**What the task requires**:
Transcribe without any change everything in the court judgment below, from "1. In the suit" down to "come before us.".

**Text**:
BEGIN

D.M. Bhandari, C.J.
1. In the suit filed by Harakchand and others plaintiffs the Additional District and Sessions Judge, Jalore refused to admit in evidence a document produced by the plaintiffs on the ground that the document was not registered. The plaintiffs have filed a revision application under Section 115 of the Code of Civil Procedure challenging the order passed by the trial court. This revision application was placed for hearing before one of us sitting as a single Judge. A preliminary objection was raised that the order passed by the trial court cannot be revised under Section 115 of the Civil Procedure Code. The learned Judge referred the case to the Division Bench after noticing the conflict of judicial opinion in this respect. The Division Bench has referred the matter to the Full Bench. In this way thit; case has come before us.
Section 115 of the Code of Civil Procedure runs as follows:
115. The High Court may call for the record of any case which has been decided by any Court subordinate to such High Court and in which no appeal lies thereto, and if such subordinate Court appears-
(a) to have exercised a jurisdiction not vested in it by law, or
(b) to have failed to exercise a jurisdiction so vested, or
(c) to have acted in exercise of its jurisdiction illegally or with material irregularity,
the High Court may make such order in the case as it thinks fit.

END

**Exercise data**:
BEGIN

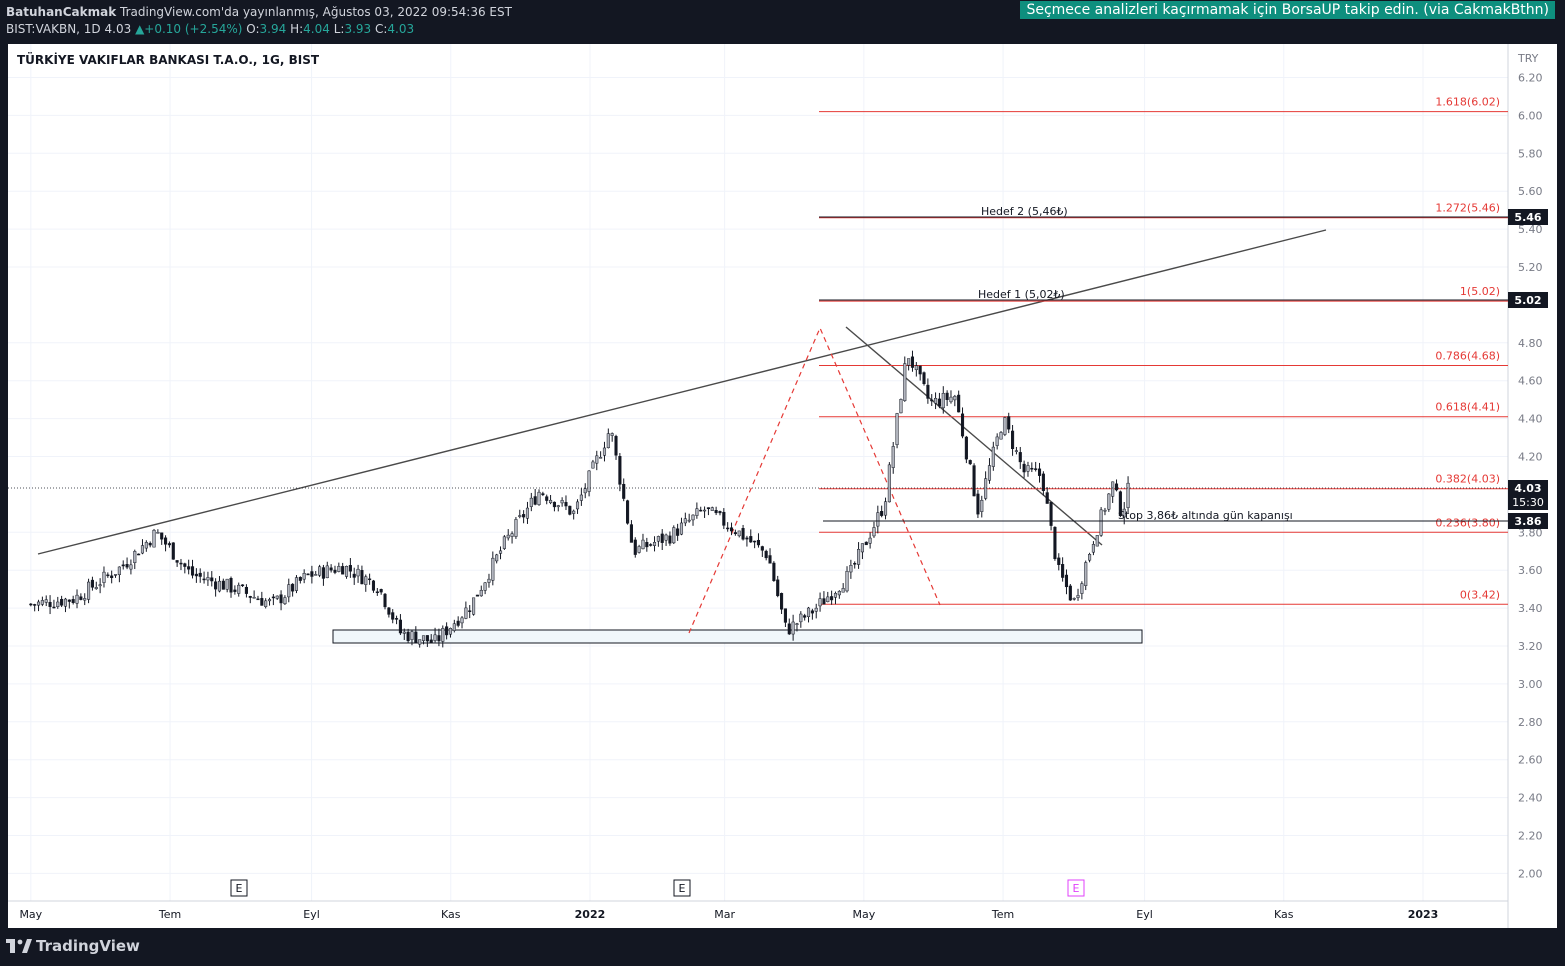  I want to click on price-tick-label: 3.60, so click(1530, 570).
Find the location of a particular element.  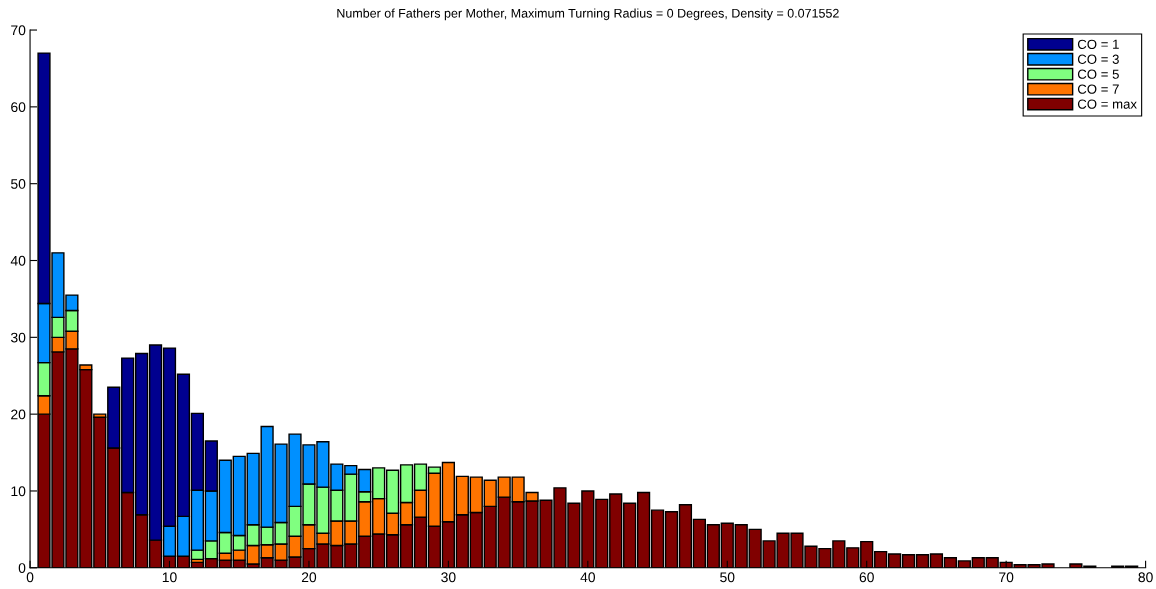

y-tick-label: 0 is located at coordinates (22, 568).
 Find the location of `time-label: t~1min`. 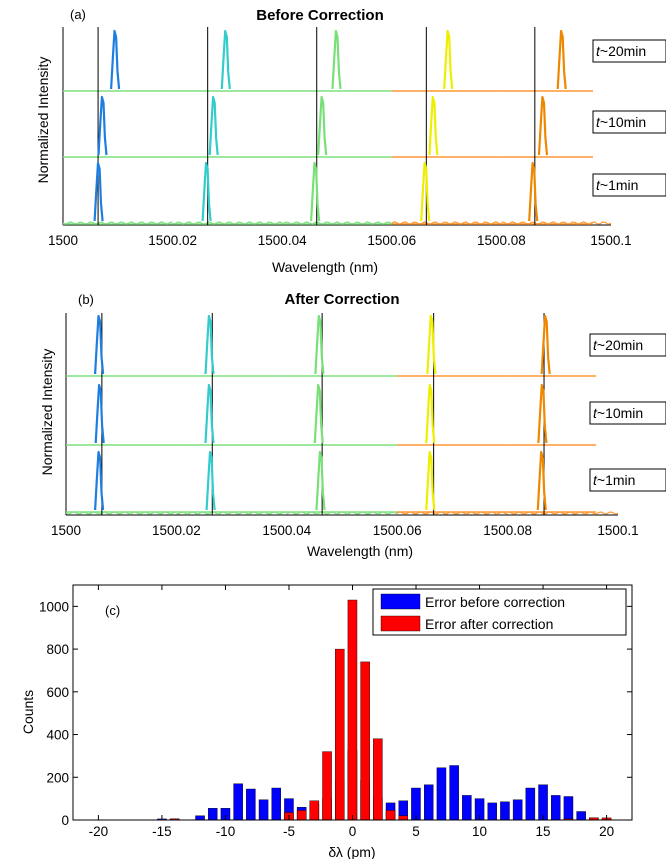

END

**Task result**:
1. In the suit filed by Harakchand and others plaintiffs the Additional District and Sessions Judge, Jalore refused to admit in evidence a document produced by the plaintiffs on the ground that the document was not registered. The plaintiffs have filed a revision application under Section 115 of the Code of Civil Procedure challenging the order passed by the trial court. This revision application was placed for hearing before one of us sitting as a single Judge. A preliminary objection was raised that the order passed by the trial court cannot be revised under Section 115 of the Civil Procedure Code. The learned Judge referred the case to the Division Bench after noticing the conflict of judicial opinion in this respect. The Division Bench has referred the matter to the Full Bench. In this way thit; case has come before us.